Colonel Salahuddin was fortunate. Although the rental car he was driving was totaled, he escaped with only minor bruising and neck strain.

"When I leave that gate now, every time I think about that accident," he said while describing the collision. "I consciously try not to be the first in line when I leave the base."

"Another major problem is in the morning during peak traffic, base members enter the intersection trying to beat the red light," said Sergeant Adornato. "When they do this they often end up stopped in the middle of the intersection due to traffic backing up at the gate. This is not only a traffic hazard but it is also against Maryland traffic law to enter an intersection without being sure you can make it all the way across."

"Security Forces do their best to get everyone on the base as quickly as possible," said Sergeant Adonato. " However, we do need to make sure everyone coming on the base has a right and a need to enter. We want everyone to arrive on base safely and to arrive home safely."

Such accidents can also affect the base's ability to respond to other emergencies.

"If the resources are at the main gate, it could affect our resources' [ability] to respond to another event elsewhere on base," said Senior Master Sgt. Danny Cantrell, 175th Wing safety superintendent.
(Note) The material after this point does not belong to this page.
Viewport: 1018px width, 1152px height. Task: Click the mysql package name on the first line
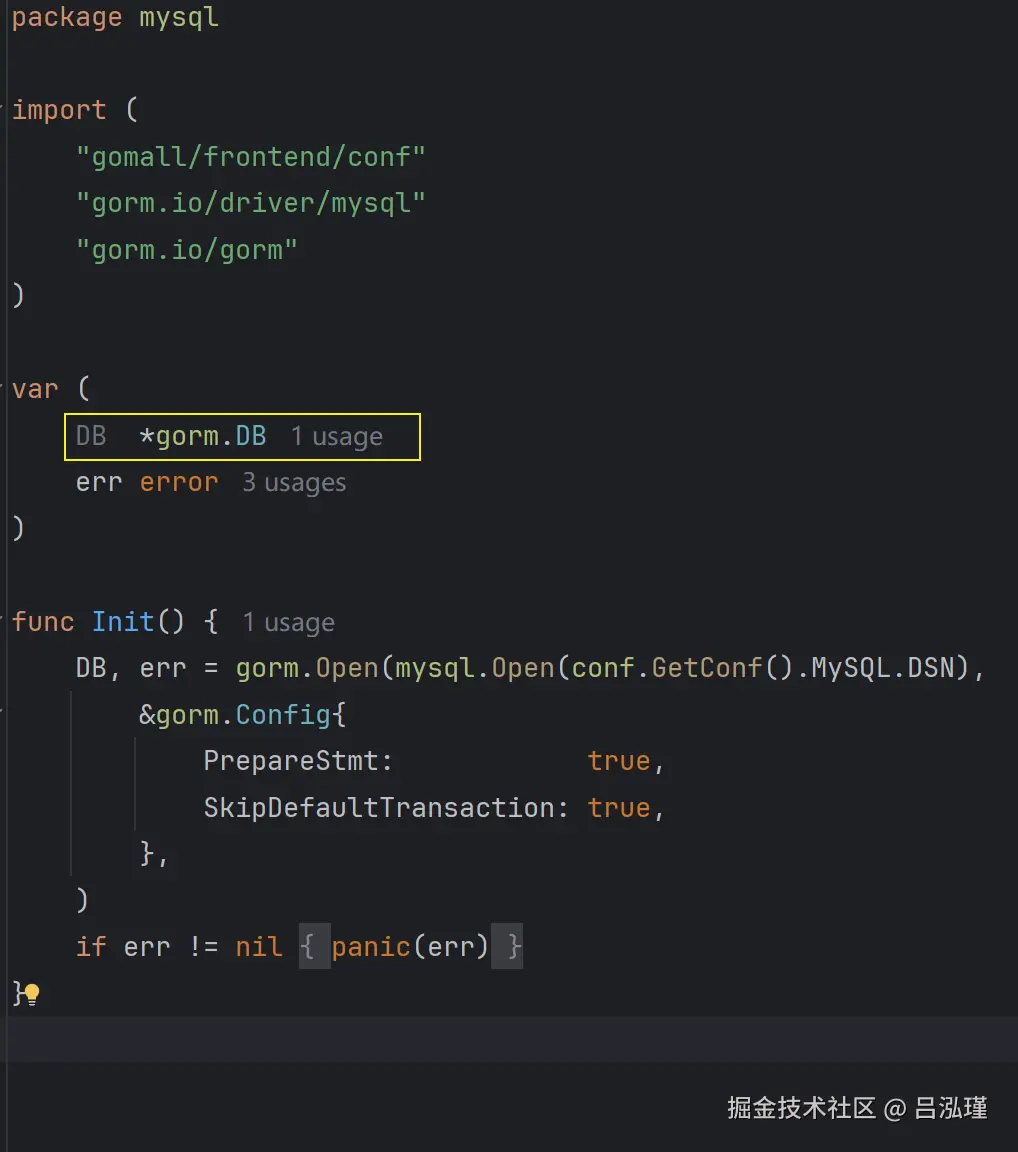[x=179, y=18]
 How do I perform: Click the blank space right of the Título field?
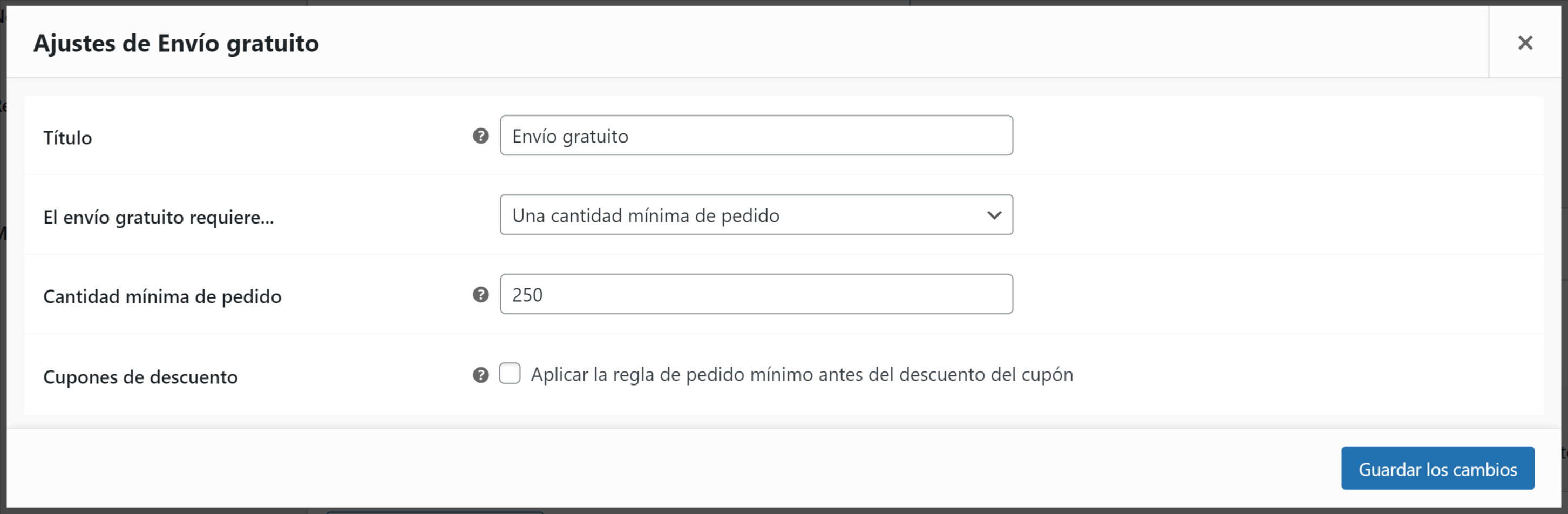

The 175th Wing has taken a number of steps to help improve safety, according to Master Sgt. Dan Schimming, wing ground safety specialist.

"One of the things we have done is work with the State Highway Administration to try to lengthen the timing between light cycles," said Sergeant Schimming.

The base is also working to open the Lynbrook Road gate. "It will be safer because it will not be a major intersection," he said.

In addition, the safety office informs members during the newcomers briefing, supervisor's briefings and reinforces this message with base wide e-mails: "When you get a green light on the base, before you pull out, make sure you look left and right. Make sure the traffic is stopped. We recommend you count to three before you go," said Sergeant Schimming.

Colonel Salahuddin, who was first in line to get off base on the day he was struck, couldn't agree more.

"The more you hear it, the more it is reinforced. In some ways, they can't preach it enough," he said.